11. If you took a Coronavirus-Related Distribution (CRD) from your 401(k), 403(b) or governmental 457(b) plan, or your IRA, here’s how it could affect your taxes
If you were negatively impacted by COVID-19 and met the CARES Act definition of a “qualified individual,” you may have been eligible to take up to $100,000 out of your 401(k), 403(b) or 457(b) plan, or IRA as a CRD. The amount of a CRD can be included in income either equally over 3 years or all in 2020. Either way, you’ll pay taxes on the amount you withdrew because it is considered income. However, if you pay it back within 3 years, you can file an amended tax return and get those taxes back. Note also that for CRDs, the typical 10% early withdrawal penalty for those under age 59½ is waived. Talk to your financial professional and to your own qualified tax professional if you have questions or need guidance.
The sooner you start planning, the better
With COVID-19 still affecting our lives, employment and businesses, you’re smart to talk to your financial professional as soon as possible to get a handle on what you need to do right away and start planning for the future you want. If you don’t have a financial professional, consider getting one now.
*Equitable Q3 Consumer Pulse Survey, October 2020.
Please be advised that this article is not intended as legal or tax advice. Accordingly, any tax information provided in this document is not intended or written to be used, and cannot be used, by any taxpayer for the purpose of avoiding penalties that may be imposed on the taxpayer. The tax information was written to support the promotion or marketing of the transaction(s) or matter(s) addressed and you should seek advice based on your particular circumstances from an independent tax advisor.

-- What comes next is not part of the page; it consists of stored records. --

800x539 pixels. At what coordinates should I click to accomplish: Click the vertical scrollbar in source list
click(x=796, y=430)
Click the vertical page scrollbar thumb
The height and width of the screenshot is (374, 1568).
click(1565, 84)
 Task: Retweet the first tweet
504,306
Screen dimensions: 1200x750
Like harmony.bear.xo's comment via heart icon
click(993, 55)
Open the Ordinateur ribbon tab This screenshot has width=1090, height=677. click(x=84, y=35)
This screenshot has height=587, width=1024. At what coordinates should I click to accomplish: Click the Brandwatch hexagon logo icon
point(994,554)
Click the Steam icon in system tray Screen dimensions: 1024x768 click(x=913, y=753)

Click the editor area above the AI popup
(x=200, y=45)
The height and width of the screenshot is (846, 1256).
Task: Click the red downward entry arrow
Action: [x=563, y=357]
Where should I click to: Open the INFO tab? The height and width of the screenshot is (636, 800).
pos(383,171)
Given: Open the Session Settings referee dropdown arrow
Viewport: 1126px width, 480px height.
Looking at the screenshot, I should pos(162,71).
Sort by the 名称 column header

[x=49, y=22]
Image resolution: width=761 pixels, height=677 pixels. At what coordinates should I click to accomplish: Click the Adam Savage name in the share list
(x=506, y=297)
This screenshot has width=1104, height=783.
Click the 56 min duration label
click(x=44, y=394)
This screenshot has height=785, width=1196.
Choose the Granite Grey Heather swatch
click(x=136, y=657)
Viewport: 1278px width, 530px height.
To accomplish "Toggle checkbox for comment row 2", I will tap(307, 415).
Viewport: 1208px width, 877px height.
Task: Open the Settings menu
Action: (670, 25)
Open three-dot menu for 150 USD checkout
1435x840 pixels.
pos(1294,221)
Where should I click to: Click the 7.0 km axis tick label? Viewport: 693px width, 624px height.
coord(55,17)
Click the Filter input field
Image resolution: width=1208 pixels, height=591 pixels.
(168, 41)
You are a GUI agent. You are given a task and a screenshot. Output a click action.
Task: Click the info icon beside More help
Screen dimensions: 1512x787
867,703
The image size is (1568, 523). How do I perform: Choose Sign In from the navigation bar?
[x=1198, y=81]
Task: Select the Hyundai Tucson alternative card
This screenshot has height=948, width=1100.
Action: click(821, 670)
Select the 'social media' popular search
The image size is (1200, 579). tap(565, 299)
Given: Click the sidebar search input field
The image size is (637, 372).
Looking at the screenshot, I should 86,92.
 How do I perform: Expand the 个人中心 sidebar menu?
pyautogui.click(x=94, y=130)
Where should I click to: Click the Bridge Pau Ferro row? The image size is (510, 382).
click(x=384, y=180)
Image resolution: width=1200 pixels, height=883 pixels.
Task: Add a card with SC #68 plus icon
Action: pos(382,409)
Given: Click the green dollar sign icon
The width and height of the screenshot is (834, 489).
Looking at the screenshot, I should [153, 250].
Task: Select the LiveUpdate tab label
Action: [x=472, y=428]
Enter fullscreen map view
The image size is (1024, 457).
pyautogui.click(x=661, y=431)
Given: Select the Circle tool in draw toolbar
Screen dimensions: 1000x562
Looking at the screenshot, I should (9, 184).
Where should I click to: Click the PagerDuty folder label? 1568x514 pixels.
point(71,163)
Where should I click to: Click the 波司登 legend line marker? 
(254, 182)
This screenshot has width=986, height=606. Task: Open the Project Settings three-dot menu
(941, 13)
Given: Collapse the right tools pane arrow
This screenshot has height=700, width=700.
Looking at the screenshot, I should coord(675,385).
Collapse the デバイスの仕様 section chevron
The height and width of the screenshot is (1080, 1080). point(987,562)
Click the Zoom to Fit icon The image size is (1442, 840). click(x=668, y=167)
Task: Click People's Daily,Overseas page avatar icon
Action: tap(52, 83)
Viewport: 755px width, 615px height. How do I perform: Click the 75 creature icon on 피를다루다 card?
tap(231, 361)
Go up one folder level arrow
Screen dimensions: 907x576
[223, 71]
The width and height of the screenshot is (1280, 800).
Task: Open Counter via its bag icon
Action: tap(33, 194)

This informational and educational content does not offer or constitute, and should not be relied upon as, financial, tax, accounting or legal advice. Your unique needs, goals and circumstances require and deserve the individualized attention of your own financial, tax, accounting and legal and other professionals. Equitable Financial Life Insurance Company and its affiliates do not provide tax, accounting, or legal advice or services.